Information Extraction for Humanities and Social Science Corpora: Exploring Possibilities and Challenges

Abstract

Information extraction methods—such as named entity recognition, coreference resolution, and relation extraction—aim to generate structured data from unstructured or semi-structured texts, enabling their use for tasks such as database creation, ontology population, or automated reasoning. In the context of research in the humanities and social sciences (HSS), these methods are particularly valuable for enabling large-scale semantic annotation of corpora and facilitating critical analysis.

In this presentation, I will discuss the application of information extraction techniques to various HSS corpora (including 19th- and 20th-century periodicals and scientific articles) as part of the SpaceWars, EMONTAL, and InSciM projects. I will first focus on the approaches we have employed to extract different types of information (named entities, relationships, geographic data, etc.) and how these have been used—especially through visualization techniques—to alternate between close and distant reading of the corpora.
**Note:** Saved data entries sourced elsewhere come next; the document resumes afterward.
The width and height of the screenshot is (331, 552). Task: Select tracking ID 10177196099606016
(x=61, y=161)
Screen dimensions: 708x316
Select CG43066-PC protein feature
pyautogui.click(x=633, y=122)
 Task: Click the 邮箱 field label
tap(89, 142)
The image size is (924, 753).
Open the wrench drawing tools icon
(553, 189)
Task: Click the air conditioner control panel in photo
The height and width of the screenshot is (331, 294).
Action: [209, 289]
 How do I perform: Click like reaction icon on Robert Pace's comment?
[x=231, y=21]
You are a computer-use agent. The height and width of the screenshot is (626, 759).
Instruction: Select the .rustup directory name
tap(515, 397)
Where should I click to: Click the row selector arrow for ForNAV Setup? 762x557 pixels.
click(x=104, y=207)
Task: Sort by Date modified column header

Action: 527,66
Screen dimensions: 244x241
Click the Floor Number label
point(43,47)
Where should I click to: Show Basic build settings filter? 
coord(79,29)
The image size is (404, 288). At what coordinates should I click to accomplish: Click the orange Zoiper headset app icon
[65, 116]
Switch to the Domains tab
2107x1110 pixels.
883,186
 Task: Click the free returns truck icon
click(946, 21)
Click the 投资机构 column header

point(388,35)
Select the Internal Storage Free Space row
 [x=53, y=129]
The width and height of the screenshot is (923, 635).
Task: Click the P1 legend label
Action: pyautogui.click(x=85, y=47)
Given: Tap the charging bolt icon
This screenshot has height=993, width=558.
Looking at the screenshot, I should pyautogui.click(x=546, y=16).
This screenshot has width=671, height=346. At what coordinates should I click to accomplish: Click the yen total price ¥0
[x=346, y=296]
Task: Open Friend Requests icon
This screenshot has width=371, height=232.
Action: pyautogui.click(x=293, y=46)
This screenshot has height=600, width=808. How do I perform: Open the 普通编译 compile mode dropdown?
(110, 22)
In the second part, I will address the challenges and stakes involved in applying these methods to large-scale HSS corpora. This includes the necessary steps of data preparation, the lack of domain-specific resources such as annotated datasets or rule sets, and the comparative evaluation of different approaches (symbolic, machine learning-based, deep learning, small and large language models) according to performance, but also scalability, interpretability, and resource efficiency.

Additional Information

The seminar will be given in 🇫🇷 French 🇫🇷.